3) You eat out too much. Dude, I know the woman of today does not consider the kitchen her turf, but honestly. Even if your college years only taught you to drink or watch television, there is no reason not to learn the art of putting together a measly pasta prepared jar dish. I can’t believe so many women are so ill-prepared to work a stove (or stove top). What the hell? And I’ve never seen so many who eat out regularly. Today’s woman considers it her prerogative to enjoy the “fine” cuisine created by other hands. Laziness sets in and the kitchen seems a formidable obstacle to a life of complacent enjoyment. You just want to feed that mouth and you revel in tastes and salt and sugars and other oddball flavors that really meet no nutritionally redeeming qualities. Even when you can’ afford it, or shouldn’t, you still run out and throw your hard-earned dollar (which was better spent on that HGTV project) toward some elitist restaurant that really does nothing special or well but which all your girlfriends proclaim is the BEST. So you run out and hit that restaurant up and spend all your money and talk and congregate and eat when you should just be eating something simple and home-prepared.
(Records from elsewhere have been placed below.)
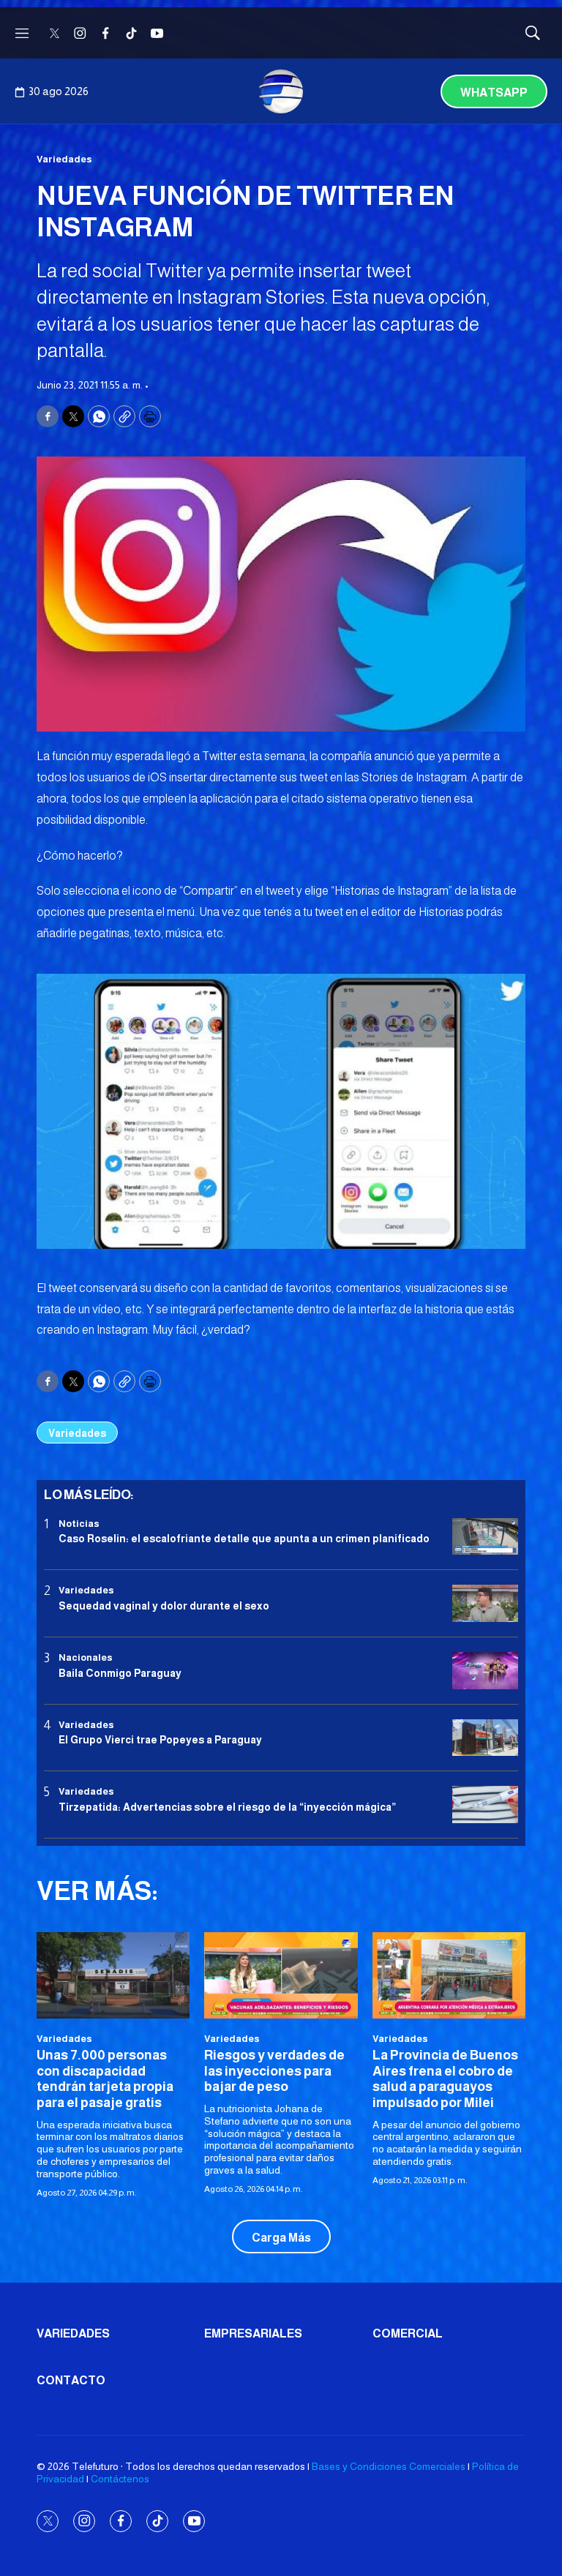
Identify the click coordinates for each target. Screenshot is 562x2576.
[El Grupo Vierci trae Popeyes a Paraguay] (485, 1738)
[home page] (281, 91)
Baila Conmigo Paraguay (120, 1673)
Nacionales (86, 1657)
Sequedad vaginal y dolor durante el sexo (164, 1606)
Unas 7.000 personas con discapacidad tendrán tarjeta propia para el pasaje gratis (105, 2079)
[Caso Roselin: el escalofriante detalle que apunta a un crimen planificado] (485, 1536)
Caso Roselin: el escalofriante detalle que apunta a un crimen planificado (244, 1538)
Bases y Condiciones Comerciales (388, 2466)
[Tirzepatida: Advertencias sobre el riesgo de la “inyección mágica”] (485, 1804)
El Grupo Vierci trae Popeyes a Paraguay (160, 1740)
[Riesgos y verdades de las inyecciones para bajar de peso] (280, 1975)
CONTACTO (71, 2380)
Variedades (64, 159)
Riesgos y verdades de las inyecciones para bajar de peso (274, 2071)
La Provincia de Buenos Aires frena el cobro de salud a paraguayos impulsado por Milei (445, 2079)
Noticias (79, 1523)
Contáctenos (120, 2479)
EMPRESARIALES (253, 2333)
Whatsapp (494, 92)
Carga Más (281, 2237)
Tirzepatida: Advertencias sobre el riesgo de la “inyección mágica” (227, 1807)
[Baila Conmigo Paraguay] (485, 1670)
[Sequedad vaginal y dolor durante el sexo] (485, 1603)
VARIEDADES (73, 2333)
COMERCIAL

Life is simple if you just eat like that. Eating out makes it incredibly difficult to monitor your consumption. And sweetheart…hate to break it to you. But you must monitor. You must work to eat healthy. You can’t have an average body composition in this day and age just by accident. It takes work to fight the rising tide of gluttonous disease.

 

Eating healthy is not about eating an apple and banana on that rare day you feel healthy.
Eating healthy is not eating some stinky salad redolent of feta cheese and olives.
Eating healthy is a habit. Much like watching “Dancing With The Stars” or getting your nails done. Eating healthy is you. Not something.